Affiliates concluded that there is a need to work in coalition with other unions and civil society. They committed to raising awareness of sustainable industrial policy and of the MP3EI plan among their members and the wider Indonesian trade union movement. Resolutions on sustainable industrial policy will be put to the congresses of federations and confederations. During the meeting a dedicated Facebook group was created and many posts have already been made.
Planning will continue at the next meeting of the IndustriALL Indonesia Council, which will take the lead on the issue.
Minimum wages in Indonesia are set at regional level. Unions have managed to win large increases in minimum wages, but they still do not cover a worker’s basic needs. Inequality is increasing and there are large regional variations in wage levels: one region of Indonesia has the second lowest minimum wage in South East Asia, after Laos. The government is now proposing to only increase the minimum wage every 5 years with no cost of living increases in between.
Affiliates discussed how the minimum wage does not take account of company profits, which are high compared with wage increases. There was discussion of how sectoral bargaining can be used to make sure that more of the value created in global supply chains is retained in Indonesia towards a fairer distribution of corporate profit.

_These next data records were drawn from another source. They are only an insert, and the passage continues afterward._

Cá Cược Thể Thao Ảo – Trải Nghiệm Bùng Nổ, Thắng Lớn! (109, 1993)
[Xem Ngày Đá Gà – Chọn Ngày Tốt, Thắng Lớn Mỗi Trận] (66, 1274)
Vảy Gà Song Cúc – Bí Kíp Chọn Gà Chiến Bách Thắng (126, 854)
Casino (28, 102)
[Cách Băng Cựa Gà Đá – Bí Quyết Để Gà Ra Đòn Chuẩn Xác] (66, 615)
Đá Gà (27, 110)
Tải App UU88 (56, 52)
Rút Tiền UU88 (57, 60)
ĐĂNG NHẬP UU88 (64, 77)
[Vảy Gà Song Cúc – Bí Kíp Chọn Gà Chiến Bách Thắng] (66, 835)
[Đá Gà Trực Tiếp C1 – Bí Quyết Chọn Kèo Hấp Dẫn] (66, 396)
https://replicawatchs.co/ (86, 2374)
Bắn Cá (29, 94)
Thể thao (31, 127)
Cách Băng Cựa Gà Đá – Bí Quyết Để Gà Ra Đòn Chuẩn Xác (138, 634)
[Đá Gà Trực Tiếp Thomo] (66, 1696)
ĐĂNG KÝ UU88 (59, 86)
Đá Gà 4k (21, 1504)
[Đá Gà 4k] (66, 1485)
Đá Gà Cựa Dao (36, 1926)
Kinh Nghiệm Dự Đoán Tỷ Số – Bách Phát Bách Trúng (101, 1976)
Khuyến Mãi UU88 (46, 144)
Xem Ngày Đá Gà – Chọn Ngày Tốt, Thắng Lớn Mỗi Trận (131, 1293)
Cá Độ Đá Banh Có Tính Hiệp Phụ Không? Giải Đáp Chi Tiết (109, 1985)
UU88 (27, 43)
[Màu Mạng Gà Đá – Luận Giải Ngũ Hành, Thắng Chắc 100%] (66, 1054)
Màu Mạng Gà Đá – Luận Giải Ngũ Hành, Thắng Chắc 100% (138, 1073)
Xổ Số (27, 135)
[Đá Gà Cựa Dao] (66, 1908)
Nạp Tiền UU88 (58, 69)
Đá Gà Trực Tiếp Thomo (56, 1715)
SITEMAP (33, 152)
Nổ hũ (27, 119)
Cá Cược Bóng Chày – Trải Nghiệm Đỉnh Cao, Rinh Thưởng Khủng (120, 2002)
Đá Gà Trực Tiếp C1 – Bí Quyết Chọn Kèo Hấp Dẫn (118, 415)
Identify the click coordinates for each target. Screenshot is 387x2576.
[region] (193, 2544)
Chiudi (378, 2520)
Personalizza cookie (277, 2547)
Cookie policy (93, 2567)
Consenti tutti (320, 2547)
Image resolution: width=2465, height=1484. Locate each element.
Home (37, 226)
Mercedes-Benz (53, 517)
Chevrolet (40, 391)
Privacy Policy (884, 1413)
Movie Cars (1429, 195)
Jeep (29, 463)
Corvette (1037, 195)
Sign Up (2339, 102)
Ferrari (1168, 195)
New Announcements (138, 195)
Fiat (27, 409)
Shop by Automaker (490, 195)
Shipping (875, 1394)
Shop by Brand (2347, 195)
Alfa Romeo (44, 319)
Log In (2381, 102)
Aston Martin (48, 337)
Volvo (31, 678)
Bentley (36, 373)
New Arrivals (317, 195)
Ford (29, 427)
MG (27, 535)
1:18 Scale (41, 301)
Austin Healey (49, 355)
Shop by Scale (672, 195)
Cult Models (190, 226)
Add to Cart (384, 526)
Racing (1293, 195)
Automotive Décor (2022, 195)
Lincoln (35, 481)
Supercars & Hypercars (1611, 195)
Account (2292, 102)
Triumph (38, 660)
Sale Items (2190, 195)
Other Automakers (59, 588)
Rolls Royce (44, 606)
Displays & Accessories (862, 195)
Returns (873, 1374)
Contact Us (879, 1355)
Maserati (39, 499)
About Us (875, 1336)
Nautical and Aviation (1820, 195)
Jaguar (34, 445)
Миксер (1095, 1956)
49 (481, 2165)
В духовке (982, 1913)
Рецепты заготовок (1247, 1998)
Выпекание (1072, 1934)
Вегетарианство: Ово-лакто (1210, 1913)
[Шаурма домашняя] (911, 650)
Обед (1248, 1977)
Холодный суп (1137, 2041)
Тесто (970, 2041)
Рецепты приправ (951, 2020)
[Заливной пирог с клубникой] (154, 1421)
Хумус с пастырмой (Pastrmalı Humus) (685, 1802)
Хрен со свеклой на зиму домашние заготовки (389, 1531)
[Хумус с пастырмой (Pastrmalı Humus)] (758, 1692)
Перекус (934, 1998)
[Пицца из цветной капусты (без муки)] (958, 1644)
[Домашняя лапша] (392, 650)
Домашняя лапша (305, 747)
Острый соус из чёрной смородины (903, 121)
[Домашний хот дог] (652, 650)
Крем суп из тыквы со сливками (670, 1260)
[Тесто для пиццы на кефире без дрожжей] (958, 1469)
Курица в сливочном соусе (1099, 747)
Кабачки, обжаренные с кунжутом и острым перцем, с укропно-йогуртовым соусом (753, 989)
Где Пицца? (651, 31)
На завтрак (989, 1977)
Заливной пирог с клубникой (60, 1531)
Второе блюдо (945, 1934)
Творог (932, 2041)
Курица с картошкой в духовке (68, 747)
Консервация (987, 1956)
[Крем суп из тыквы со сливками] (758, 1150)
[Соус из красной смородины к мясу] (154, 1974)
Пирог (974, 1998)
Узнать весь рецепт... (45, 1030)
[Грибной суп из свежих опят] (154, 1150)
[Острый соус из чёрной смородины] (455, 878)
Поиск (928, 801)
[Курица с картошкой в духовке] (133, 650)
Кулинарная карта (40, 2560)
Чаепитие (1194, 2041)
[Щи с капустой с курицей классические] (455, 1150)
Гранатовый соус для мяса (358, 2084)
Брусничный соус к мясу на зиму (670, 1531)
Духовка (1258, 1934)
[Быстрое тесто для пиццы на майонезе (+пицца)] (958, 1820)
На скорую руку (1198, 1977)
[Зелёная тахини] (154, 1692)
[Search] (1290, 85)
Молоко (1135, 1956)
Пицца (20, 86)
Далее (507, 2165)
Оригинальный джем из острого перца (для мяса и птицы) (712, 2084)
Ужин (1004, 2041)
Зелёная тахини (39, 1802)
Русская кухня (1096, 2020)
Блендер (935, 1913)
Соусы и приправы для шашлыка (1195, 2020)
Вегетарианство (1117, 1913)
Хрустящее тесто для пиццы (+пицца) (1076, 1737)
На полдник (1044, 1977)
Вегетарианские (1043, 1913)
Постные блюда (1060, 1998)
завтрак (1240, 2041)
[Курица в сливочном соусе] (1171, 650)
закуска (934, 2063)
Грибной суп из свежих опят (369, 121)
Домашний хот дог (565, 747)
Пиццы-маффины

There are some examples of sectoral bargaining in Indonesia, but it is not widespread and the employer counterparts are not representative. An industry approach could help to equalize regional differences in wages and ensure that workers within the same company are paid the same wage, wherever they are located.
The unions agreed that there is value to the current minimum wage fixing mechanism since unions and employers have a voice in it, but it needs improvement. The quality and quantity of the components that make it up need to be improved and it should be properly enforced with sanctions for companies that pay below the minimum wage. Government action is also need to keep prices down after wage increases. The government proposal to only issue increases every 5 years must be rejected.
The workshop concluded with agreement on promoting joint actions and better coordination between unions on wage demands. Among these should be progress towards national sectoral wage agreements.